Stagflationary Mark said...

mab,

Want more anecdotal evidence? Check out my "Playfair" reply in the last post. Playfair was the horse track I gambled at in college! It apparently did not survive our 2000 prosperity wave and was one of its first victims.

Kevin,

Well, at least Ben isn't telling us that there is no consumer bubble to go bust. The balloon blew apart. Ever try to reflate a popped balloon? There's NEVER enough duct tape! Ha!

mab said...

Stag,

So much for the "sure thing":

http://www.krem.com/topstories/stories/krem2-060909-playfair.6555776c.html

From rags to riches to sewage. Always the same.
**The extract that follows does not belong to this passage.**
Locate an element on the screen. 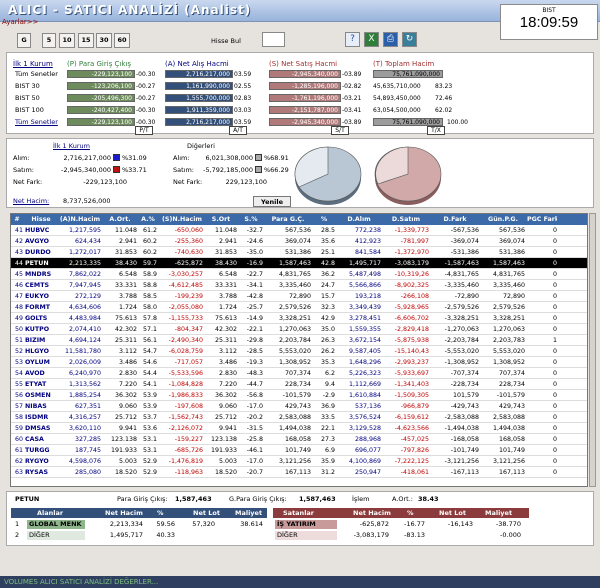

Get this. I come from a family of ardent recreational gamblers. For about a decade, my parents were big track people. How big? Well, I had my 15th birthday at the track (I nailed a trifecta too - boxed, so the payout was only a few hundred). Was that my first under age gambling experience? Heck no! I'd sat at the tables in Atlantic City numerous times starting at age 13. No joke.

People misunderstand gamblers - they start off with the assumption that it's about winning and losing. It's not, it's about playing. I never got the bug.

Stagflationary Mark said...

mab,

Thanks for the link! What a trip down memory lane THAT was!

I hear you on the gambling bug. People would have assumed that I was seriously bitten by the bug. I spent most of my summer at the track one year. That said, I'm not a gambler. Once my system broke (due to the jockey scandal I strongly suspect), I had no problem walking away permanently.

Come to think of it, perhaps it wasn't so permanent. I gambled in the stock market too. Perhaps the real reason I walked away in 2004 was that I was once bitten by scandal and twice shy. The ultra-low interest rates certainly seemed scandalous anyway.

Come to think of it, I wasn't exactly once bitten. I was many times bitten, including the company where I worked (Cendant). Heck, it sends shivers down my spine to think how well Citigroup had down for me as an investment over the years. Using hindsight to today, it was a horrible long-term investment though.

Come to think of it, it's a miracle that I still have any faith at all in the casinos, um, I mean the markets (the gambling/investment markets).

Come to think of it, I don't. You are right. I have no desire to play any longer. This is especially true in a "trader's market". The thought of going head to head against the Goldman Sach's of the world using nothing but an old personal computer and/or Sony Playstation sounds more like financial suicide than my idea of gambling fun.

mab said...

Stag,

This is a neat graph.

http://www.clevelandfed.org/research/data/credit_easing/index.cfm

I still can't decide if all that fed cash creation is printing or not. Some no doubt is. But for the rest, I guess it depends on how permanent it is. Even with the fed buying mortgage debt, someone is on the other end taking on (or refinancing) debt. And mortgage debt is falling so I suspect the fed is just acting as a lender of last resort to bailout banks and the GSEs. The consumer will get no such lifelines.

One thing of note is the change in the duration of the fed's treasury holdings. By moving to longer durations, I definitely think the fed believes it is influencing the yield curve. If the fed was competing for short term durations, yields would be negative.

It's pretty easy to see how Goldman had a big Q2 - swap trash for cash and buy during a panic! Who knows, maybe Goldman was insolvent and made a giant Hail Mary bet with taxpayer cash. That's what most gamblers do when they are down to their last chip! Heck, I'm not even a gambler and that's what I would have done. What do you have to lose?

The fed is the easy button for financial mischief.

mab said...

Stag,

I hate to keep haunting old threads, but here is some more "anecdotal" evidence from my area that we are in "serious trouble":

http://www.nytimes.com/2009/07/24/nyregion/24jersey.html?_r=2&hp

Another person, Levy-Izhak Rosenbaum of Brooklyn, was accused of enticing vulnerable people to give up a kidney for $10,000 and then selling the organ for $160,000.

Corruption and influence pedaling are common around here, but the kidney episode really makes me think we're almost at our destination - candy mountain!

Stagflationary Mark said...

mab,

Real life Candy Mountain? Well, they say good humor almost always has at least a hint of reality in it. Good taste is optional though. Sigh.